On ne dit pas : "Le stade Marcel Michelin est plein". On dit : "Comme d'habitude".
On ne dit pas : "Merci aux supporteurs montferrandais pour leur soutien". On dit : "Sans vous nous ne sommes rien".
On ne dit pas : "Il y a de l'ambiance au Michelin". On dit : "Le Michelin est en fusion".
On ne dit pas : "le public du stade Marcel Michelin". On dit : "le meilleur public de France".

mardi 9 octobre 2012

La ferme des inconnus

Aujourd'hui, inspection du centre de formation par le MIDOL. Ils viennent enquêter sur "l'imposture du JIFF". Depuis que Mourad Boudjellal en a parlé, c'est devenu un sujet brûlant... et vendeur. Si Guy Boniface en avait fait autant, on l'aurait traité de vieille chose archaïque et rétrograde. C'est ça le rugby : en fonction de la compétition, du joueur, de l'équipe, de la syzygie équinoxiale à venir, l'arbitre siffle différemment. A Clermont, on est bien placé pour le savoir. Depuis 2011, plus aucun arbitre vidéo ne nous accorde un essai...
Les journalistes arrivent tôt le matin, à la manière de policiers pratiquant une interpellation ou de contrôleurs de l'agence anti-dopage. Sauf que là, pas la peine de cacher les produits, ils sont déjà au courant. Bref, ils garent leur 407 Break Peugeot aux couleurs du Stade Toulousain et de la Dépêche du Midi (sans oublier l'autocollant "occitanie" sur le hayon). Je les attends sur le parking avec Bertrand Rioux : ils nous offrent à chacun le dernier livre de Jacques Verdier.
- Ça tombe bien, leur dit Bertrand, on n'avait rien pour caler le joug...
Nous entrons dans les locaux du centre de formation. Leur première question ne concerne pas nos méthodes, ni nos jeunes talents. Ils souhaitent savoir combien de JIFF "passeports hors Shengen" nous avons. Pour faire bonne figure, nous leur présentons Vuivuivuivoila Takaluipasselabalessellessé, l'une de nos pépites fidjiffiennes.
Bertrand prend la parole :
- Vivi a 17 ans. Il nous vient de Saint-Genès-Champespe, dans le département du Puy de Dôme. C'est un trois quart polyvalent qui peut jouer également troisième ligne et dépanner au poste d'ouvreur. Il mesure 1m93 pour 95 kilos. Il développe 150 kg au développé couché et a commencé à se raser à 9 ans.
Le journaliste du MIDOL :
- L'air de la montagne, certainement...
Bertrand :
- Oui, la vie au grand air, au milieu des vaches salers, plus de le Saint Nectaire. Et il est sélectionnable.
Le journaliste :
- Au Fidji ?
Bertrand :
- Non non ! En équipe de France, bien sûr. Il vient de Saint-Genès-Champespe, dans le Puy de Dôme.

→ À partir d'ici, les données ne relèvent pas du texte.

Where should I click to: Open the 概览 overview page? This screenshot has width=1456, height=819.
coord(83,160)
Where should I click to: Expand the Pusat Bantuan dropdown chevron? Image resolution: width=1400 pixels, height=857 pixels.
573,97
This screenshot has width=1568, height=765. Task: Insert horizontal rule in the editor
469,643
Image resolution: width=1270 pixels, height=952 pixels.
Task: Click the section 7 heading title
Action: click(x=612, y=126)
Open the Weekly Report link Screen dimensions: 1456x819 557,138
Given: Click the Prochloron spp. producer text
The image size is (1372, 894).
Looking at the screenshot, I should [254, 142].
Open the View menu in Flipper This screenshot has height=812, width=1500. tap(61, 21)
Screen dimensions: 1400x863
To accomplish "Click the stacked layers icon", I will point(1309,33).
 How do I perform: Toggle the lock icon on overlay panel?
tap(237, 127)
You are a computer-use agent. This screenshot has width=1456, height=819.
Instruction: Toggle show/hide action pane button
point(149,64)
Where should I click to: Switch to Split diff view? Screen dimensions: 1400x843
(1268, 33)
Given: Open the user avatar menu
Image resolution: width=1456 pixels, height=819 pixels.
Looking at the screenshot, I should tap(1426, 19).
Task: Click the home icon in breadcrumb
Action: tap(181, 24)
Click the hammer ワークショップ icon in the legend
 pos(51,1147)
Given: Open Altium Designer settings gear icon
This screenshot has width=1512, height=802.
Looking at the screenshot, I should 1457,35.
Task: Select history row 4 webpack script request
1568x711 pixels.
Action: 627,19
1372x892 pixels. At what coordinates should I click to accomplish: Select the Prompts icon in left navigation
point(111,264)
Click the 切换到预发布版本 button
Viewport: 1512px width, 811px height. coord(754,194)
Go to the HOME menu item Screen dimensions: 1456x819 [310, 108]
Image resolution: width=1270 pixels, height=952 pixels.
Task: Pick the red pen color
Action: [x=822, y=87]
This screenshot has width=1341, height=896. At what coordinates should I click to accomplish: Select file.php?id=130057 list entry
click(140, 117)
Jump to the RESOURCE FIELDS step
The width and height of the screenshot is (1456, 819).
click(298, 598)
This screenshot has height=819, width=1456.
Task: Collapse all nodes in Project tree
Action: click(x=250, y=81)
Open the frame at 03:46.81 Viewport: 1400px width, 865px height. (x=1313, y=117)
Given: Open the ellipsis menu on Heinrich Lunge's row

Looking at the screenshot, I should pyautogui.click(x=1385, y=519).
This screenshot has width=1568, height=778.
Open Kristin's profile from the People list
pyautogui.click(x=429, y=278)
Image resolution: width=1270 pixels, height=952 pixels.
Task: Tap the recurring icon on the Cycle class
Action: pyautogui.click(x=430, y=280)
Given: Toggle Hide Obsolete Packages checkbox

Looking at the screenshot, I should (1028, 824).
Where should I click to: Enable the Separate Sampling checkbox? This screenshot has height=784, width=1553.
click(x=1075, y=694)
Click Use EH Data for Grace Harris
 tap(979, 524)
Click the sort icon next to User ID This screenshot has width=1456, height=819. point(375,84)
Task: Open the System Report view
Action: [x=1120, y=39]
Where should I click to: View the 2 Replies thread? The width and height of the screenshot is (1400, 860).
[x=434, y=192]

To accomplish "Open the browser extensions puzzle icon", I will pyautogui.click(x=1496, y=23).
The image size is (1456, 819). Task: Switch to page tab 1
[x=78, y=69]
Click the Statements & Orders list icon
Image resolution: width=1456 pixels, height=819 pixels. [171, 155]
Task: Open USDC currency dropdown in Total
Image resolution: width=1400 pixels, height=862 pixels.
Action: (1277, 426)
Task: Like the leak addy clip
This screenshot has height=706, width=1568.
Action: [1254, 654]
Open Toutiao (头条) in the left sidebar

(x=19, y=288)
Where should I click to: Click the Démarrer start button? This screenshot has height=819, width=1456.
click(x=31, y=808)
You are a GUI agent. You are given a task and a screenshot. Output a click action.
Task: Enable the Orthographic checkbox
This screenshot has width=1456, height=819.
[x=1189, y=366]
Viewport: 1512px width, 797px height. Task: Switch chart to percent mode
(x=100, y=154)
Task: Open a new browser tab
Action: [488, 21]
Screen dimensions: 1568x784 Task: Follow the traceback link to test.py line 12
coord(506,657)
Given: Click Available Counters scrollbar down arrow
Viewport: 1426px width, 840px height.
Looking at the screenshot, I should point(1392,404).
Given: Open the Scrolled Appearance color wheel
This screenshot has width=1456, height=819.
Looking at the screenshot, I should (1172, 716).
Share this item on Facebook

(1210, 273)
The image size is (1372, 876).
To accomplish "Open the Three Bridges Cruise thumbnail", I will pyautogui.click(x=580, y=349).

Nous poursuivons par une rencontre avec les stagiaires du centre. Dans le cadre d'une démarche de responsabilité sociale d'entreprise, les jeunes ont chacun un parrain professionnel. Bertrand annonce fièrement, désignant un garçon bien sous tout rapport :
- Voici Sébastien Bonnard, troisième ligne aile pouvant glisser au centre.
Sébastien prend aussitôt la parole :
- Bonjour, je suis Sébastien Bonnard. J'ai dix-huit ans et j'ai intégré le club il y a trois ans. Je suis particulièrement heureux et satisfait de faire partie de la pépinière de talents qu'est le centre de formation de l'ASM Clermont-Auvergne. C'est vrai que c'est une chance d'être ici, encadré par les meilleurs. Je prends beaucoup de plaisir et je progresse constamment.
Bertrand Rioux se sent obligé d'ajouter :
- Il est parrainé par Julien Bonnaire. Il est très mûr pour son âge...
Vient ensuite le tour de Kevin Tetaklak, jeune demi de mêlée et d'ouverture doué et prometteur, d'origine polonaise, formé dans l'est de la France :
- Salut les Bolos. Moi c'est Kevin. Retenez mon prénom, parce que mon nom sera bientôt célèbre. Je les prends tous les uns après les autres : le Yach, Two-Fingers-Dupuy et la Michafiotte... et Bakkies Botha au bras de fer en prime. Qu'ils se dépêchent de faire "mu-muse" dans le pédiluve, parce que j'arrive à grands pas pour faire la bombe et les éclabousser de ma classe insolente.
Bertrand Rioux :
- Il est le filleul de...
Les journalistes :
- Morgan Parra, on avait compris... Il a l'air mûr pour son âge.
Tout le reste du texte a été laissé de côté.